• [TASK REQUIREMENTS]:
Find every line in the records below that holds the word "Extremely" and copy it.

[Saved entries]
--- START ---

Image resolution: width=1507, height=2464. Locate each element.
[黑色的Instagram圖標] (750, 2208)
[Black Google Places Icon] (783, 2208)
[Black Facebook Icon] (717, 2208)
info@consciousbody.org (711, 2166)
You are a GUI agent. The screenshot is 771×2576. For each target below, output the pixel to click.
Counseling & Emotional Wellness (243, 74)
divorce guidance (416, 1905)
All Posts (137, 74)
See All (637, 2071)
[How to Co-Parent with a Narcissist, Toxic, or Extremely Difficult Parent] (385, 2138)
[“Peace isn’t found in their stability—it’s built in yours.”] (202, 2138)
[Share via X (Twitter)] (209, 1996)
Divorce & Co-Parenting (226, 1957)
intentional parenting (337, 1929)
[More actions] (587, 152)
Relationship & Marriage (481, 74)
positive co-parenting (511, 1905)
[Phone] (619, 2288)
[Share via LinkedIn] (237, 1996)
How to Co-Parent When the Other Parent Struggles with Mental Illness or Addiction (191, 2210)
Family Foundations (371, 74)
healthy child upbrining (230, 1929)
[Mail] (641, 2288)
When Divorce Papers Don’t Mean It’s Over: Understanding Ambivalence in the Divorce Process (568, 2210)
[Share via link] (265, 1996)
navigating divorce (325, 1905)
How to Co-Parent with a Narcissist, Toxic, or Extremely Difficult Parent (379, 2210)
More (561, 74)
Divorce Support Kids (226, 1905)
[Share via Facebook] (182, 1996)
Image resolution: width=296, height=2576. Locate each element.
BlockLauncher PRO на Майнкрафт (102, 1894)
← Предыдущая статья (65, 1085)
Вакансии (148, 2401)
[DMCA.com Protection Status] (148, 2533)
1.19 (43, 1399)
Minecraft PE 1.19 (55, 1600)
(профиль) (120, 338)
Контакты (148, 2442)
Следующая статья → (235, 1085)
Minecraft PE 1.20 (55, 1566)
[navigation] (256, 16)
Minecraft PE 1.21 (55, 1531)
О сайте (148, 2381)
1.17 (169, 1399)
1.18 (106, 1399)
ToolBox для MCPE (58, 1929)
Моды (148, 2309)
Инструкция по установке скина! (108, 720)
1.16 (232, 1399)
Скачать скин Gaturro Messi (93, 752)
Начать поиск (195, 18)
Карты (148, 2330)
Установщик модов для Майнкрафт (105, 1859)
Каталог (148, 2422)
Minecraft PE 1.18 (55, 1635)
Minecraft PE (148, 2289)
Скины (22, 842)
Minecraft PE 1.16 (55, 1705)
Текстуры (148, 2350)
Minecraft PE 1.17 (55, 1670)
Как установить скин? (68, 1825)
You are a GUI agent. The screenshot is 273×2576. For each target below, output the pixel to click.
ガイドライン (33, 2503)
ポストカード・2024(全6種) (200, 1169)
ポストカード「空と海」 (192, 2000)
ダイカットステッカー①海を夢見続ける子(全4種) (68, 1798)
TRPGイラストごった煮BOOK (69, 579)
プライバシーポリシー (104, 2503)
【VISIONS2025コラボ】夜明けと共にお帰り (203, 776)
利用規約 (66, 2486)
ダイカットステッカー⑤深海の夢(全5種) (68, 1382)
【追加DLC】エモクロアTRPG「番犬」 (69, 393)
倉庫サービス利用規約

--- END ---

• [ANSWER]:
[How to Co-Parent with a Narcissist, Toxic, or Extremely Difficult Parent] (385, 2138)
How to Co-Parent with a Narcissist, Toxic, or Extremely Difficult Parent (379, 2210)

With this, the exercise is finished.